Enfin, il ne nous semble pas que l’aube
révolutionnaire se lève place de la République. La fameuse convergence des
luttes, pardon l’intersectionnalité des pratiques contre toutes les formes
d’altérophobie, révèle plutôt l’intoxication des esprits par les formules en
vogue, tout droit sorties du logiciel libéral-libertaire. L’insistance sur les
discriminations en tous genres finit par rabattre l’égalité sur les plis de la
diversité, encourageant la reconnaissance d’une multitude de droits individuels
qui vont à l’encontre de la justice sociale. A cela il faut encore ajouter que
les débats en la matière s’enlisent dans d’invraisemblables nœuds de paroles
vaines : l’une des commissions féministes a par exemple déploré que les
pratiques sexistes persistaient chez les nuit-au-boutistes et qu’en matière
d’égalité il était finalement préférable de parler entre soi, à la suite de
quoi une énième commission s’est formée pour dénoncer les propos discriminatoires
des premières. Il faut dire qu’en matière de mixité sociale, comme le souligne
le très représentatif Geoffroy de Lagasnerie, Nuit Debout reste un
rassemblement de la « petite bourgeoisie blanche urbaine » qui se
targue de parler au nom du peuple ou, plus précisément, des
« communs » qu’ils sont en train d’échafauder. On imagine mal, en
effet, les prolétaires qui triment toute la journée aller pactiser le soir
venu, une bière à la main et entre deux sons de djembé, avec les ravis de la
crêche contents de pouvoir s’exprimer librement. Les nietzschéo-deleuziens ont
peut-être beau jeu de se délecter du surgissement des possibles
révolutionnaires et du déploiement rizhomatique des subjectivités, mais
l’événement censé déchirer la toile de l’histoire peine à faire surface.
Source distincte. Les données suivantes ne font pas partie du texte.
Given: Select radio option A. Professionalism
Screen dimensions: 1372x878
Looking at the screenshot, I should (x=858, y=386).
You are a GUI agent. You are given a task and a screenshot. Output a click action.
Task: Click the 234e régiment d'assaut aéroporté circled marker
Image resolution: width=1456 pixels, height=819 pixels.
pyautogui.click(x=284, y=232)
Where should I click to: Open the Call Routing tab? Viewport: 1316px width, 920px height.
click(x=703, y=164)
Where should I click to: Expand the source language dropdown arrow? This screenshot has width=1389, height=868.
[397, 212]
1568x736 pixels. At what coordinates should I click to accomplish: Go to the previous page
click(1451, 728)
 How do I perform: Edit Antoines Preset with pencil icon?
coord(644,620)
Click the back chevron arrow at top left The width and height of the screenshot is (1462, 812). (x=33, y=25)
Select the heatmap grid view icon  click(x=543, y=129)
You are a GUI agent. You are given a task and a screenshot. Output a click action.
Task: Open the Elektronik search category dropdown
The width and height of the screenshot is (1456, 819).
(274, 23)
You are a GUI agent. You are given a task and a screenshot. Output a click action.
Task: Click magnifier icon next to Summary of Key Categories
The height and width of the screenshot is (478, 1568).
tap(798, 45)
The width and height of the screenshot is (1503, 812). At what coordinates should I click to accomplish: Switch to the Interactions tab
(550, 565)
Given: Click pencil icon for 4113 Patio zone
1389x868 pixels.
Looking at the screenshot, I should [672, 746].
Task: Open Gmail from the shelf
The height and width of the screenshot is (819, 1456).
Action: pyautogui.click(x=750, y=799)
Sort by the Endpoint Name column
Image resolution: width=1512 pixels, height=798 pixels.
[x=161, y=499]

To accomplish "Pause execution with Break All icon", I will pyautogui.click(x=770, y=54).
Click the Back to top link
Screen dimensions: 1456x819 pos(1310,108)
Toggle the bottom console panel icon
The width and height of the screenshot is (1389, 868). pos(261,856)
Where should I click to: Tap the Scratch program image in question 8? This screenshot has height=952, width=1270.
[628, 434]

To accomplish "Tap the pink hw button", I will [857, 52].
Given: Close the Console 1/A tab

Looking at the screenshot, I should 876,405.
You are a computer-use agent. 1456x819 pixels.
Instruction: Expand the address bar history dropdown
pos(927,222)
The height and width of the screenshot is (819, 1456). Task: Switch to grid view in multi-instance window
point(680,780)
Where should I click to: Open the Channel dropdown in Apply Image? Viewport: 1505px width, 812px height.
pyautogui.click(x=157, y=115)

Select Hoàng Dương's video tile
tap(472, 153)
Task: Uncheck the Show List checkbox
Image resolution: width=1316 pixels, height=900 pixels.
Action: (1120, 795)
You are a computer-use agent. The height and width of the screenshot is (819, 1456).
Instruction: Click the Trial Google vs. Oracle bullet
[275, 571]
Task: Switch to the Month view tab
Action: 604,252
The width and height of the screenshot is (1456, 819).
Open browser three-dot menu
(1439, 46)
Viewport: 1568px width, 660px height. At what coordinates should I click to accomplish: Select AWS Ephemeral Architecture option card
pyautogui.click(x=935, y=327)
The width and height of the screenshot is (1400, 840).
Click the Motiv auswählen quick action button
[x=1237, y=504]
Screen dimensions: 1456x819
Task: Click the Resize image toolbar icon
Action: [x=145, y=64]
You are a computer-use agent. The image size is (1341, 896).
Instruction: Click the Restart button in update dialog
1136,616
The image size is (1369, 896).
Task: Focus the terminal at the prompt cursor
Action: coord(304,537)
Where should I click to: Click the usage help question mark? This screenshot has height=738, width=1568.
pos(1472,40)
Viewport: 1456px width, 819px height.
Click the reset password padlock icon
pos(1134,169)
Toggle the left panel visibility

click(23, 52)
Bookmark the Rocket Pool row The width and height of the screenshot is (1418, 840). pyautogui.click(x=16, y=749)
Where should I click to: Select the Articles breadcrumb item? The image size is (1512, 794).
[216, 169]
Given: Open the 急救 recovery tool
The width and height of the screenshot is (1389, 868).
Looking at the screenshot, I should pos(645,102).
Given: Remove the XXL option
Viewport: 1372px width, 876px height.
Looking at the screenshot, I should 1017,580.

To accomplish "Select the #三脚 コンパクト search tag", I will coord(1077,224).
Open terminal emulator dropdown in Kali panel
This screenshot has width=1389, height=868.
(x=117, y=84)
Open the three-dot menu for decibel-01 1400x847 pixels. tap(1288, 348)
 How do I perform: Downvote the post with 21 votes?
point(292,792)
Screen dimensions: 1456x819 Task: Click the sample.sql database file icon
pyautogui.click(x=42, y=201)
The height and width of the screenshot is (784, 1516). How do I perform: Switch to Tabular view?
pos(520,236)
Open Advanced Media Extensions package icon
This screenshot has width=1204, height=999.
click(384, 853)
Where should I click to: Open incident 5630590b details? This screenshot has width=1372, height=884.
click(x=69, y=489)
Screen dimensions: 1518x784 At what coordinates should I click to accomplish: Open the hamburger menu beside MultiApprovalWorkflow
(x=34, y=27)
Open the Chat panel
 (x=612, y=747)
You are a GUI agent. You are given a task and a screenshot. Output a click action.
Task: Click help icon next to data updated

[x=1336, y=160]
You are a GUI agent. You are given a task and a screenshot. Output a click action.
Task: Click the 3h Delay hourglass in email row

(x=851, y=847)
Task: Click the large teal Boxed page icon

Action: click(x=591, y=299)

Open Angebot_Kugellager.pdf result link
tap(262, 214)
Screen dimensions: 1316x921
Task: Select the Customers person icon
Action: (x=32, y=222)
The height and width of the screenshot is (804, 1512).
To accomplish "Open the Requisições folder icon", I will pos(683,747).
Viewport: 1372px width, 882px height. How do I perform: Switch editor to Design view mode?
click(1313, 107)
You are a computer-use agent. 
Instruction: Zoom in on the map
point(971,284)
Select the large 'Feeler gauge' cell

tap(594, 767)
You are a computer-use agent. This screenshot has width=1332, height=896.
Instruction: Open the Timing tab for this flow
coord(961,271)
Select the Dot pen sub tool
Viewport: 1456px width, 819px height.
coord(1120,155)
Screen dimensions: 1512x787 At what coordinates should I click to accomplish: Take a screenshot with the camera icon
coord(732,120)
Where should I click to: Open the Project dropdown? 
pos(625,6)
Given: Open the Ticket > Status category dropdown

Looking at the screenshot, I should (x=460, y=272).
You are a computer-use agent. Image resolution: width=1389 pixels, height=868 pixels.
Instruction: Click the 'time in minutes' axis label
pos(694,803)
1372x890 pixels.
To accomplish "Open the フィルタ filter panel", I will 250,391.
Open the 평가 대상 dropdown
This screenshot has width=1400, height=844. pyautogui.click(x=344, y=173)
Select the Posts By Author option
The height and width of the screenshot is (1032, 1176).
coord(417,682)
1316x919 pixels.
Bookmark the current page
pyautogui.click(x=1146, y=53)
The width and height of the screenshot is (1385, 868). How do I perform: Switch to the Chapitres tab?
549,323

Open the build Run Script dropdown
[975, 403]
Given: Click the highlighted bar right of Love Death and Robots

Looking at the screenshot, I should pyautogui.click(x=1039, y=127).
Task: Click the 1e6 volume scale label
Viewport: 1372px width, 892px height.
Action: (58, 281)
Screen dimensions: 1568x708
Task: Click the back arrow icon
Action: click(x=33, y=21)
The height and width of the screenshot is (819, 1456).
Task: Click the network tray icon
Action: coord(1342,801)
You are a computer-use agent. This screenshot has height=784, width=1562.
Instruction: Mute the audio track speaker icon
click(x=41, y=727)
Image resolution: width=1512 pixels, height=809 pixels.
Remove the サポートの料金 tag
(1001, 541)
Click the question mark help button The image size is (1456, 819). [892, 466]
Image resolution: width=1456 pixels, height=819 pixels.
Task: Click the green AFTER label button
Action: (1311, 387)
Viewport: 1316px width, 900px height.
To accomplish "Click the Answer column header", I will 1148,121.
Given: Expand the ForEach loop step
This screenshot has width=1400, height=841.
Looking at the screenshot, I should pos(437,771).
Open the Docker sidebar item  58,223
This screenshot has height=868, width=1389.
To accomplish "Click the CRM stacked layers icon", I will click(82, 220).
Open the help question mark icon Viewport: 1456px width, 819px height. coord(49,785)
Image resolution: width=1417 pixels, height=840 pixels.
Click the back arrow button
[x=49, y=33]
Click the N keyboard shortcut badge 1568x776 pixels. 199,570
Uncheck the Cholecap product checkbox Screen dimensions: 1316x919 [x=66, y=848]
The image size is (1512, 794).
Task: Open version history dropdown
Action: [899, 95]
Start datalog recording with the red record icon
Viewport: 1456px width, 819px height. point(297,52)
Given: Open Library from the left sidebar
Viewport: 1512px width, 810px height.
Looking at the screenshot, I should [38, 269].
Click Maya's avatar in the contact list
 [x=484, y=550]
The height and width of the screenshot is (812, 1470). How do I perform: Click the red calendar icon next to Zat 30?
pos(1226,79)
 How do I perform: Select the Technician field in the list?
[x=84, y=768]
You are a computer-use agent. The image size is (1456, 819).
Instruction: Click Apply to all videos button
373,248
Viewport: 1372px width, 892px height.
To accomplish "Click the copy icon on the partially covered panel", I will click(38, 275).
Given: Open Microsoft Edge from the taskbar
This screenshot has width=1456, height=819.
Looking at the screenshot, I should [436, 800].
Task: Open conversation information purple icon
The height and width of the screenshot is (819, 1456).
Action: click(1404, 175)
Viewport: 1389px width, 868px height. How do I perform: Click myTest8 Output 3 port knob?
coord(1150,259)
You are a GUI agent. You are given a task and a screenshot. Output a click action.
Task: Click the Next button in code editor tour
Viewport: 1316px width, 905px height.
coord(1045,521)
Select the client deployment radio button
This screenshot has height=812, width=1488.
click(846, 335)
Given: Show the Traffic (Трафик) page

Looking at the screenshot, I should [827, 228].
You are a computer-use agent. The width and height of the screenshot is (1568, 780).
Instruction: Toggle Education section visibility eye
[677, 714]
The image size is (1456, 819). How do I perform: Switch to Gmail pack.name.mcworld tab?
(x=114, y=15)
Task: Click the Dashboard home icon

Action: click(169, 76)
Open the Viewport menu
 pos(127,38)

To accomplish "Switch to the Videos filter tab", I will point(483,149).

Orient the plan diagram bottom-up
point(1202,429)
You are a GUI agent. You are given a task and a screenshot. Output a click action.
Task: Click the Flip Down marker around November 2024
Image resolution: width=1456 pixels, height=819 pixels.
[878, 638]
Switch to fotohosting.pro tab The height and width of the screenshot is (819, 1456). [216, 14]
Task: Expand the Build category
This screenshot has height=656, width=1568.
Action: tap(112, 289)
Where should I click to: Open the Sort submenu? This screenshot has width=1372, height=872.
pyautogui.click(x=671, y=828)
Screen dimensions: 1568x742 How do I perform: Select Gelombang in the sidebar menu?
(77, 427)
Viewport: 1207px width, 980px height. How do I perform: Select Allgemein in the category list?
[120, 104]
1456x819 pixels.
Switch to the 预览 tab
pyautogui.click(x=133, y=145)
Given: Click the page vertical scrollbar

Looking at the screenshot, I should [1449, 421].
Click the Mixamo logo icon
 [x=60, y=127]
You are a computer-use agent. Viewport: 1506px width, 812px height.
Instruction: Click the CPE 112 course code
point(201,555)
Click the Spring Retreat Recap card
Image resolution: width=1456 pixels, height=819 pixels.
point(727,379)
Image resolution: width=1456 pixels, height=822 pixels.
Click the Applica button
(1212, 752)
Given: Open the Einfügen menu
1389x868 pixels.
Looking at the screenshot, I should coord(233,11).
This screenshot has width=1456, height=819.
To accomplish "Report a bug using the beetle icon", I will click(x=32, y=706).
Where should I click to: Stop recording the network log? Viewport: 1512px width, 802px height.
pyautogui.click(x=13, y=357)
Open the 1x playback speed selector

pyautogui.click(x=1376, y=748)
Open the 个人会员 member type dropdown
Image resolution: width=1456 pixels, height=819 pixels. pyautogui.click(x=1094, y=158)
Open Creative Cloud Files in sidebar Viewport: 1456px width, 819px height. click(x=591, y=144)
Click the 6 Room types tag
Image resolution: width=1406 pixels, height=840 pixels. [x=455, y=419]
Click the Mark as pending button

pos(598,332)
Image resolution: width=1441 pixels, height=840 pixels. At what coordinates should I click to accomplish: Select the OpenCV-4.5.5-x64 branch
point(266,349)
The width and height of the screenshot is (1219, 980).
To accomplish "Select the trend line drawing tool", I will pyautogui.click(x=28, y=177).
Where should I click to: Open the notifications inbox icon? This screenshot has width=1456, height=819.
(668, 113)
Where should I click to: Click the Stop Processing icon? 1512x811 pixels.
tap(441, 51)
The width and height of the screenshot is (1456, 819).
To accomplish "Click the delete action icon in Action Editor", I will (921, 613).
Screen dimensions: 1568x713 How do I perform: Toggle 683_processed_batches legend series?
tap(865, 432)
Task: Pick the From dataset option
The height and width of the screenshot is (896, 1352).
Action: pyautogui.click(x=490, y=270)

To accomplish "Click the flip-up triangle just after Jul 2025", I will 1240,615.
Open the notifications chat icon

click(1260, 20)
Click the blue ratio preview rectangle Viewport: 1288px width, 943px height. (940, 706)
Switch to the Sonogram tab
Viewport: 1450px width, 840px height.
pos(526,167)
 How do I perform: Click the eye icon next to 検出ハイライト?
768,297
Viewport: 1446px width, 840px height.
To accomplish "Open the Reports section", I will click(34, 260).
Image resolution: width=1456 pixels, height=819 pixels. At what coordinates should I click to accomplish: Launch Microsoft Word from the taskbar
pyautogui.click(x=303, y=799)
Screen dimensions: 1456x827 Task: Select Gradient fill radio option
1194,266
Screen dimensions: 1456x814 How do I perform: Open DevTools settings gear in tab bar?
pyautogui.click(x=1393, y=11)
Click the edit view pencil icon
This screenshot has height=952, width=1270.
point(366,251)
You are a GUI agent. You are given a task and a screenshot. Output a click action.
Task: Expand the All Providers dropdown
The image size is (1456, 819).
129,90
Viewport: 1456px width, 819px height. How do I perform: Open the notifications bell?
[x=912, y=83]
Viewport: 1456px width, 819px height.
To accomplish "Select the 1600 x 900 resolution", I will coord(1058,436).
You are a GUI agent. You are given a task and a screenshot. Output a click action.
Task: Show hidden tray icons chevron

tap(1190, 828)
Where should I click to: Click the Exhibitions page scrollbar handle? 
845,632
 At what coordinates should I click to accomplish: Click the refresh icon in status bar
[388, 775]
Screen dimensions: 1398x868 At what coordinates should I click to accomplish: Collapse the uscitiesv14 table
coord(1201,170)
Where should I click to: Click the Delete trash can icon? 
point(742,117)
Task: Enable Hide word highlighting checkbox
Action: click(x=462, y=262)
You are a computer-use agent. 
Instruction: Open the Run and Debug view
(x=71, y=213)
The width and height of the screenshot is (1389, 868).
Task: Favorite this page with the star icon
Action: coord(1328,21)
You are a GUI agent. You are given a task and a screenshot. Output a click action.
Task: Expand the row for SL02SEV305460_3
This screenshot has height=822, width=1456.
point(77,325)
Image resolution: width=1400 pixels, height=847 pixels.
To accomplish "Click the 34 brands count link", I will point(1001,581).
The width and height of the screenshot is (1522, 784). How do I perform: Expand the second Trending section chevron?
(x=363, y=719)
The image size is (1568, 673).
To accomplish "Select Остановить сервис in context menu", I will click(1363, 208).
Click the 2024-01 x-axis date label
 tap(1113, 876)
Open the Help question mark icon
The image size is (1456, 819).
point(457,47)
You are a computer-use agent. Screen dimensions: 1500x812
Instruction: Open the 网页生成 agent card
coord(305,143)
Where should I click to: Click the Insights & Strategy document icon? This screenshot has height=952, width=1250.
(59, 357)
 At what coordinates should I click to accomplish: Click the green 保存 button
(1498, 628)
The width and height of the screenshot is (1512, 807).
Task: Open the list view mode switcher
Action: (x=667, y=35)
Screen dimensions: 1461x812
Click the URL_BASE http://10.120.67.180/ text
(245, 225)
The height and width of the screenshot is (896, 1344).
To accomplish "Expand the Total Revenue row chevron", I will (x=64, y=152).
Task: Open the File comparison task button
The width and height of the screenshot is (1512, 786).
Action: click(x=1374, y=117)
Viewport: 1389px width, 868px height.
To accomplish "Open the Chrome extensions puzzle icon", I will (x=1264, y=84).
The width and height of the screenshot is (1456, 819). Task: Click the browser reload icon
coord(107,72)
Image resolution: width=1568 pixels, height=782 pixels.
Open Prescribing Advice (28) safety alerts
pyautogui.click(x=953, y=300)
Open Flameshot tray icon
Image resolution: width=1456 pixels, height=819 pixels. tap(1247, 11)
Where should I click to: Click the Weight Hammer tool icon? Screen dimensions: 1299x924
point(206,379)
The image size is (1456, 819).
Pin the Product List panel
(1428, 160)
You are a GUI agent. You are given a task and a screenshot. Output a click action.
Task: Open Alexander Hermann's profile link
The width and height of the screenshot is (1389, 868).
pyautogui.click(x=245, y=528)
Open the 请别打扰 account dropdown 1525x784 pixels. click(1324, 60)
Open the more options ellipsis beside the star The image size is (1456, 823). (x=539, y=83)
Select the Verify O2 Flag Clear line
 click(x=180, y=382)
Pour conclure, il faut également
rappeler les oppositions entre les multiples factions gauchisantes qui ne
savent plus trop sur quel pied danser à propos de l’Etat-nation. Il était
d’avis général de dire que « l’Etat, c’était mal » mais voilà que
Lordon en appelle à un « souverainisme de gauche » tandis que
Lagasnerie se méfie au contraire des « curieux fantasmes d’appartenance et
d’inclusion ». En tous les cas, ce retour du peuple ou encore ce désir de
communauté nous semblent plus en phase avec les attentes citoyennes que
l’éparpillement des luttes subjectives. Il reste que les solutions proposées ne
sont guère entraînantes ; là aussi, les vieilles lunes de la démocratie
participative et conviviale sont remises au goût du jour : mandat
impératif, assemblée constituante, tirage au sort, etc. On le voit, les bonnes
intentions en politique ne suffisent pas à faire un programme révolutionnaire.
Tout du moins pour l’heure, car tout arrive à qui sait attendre.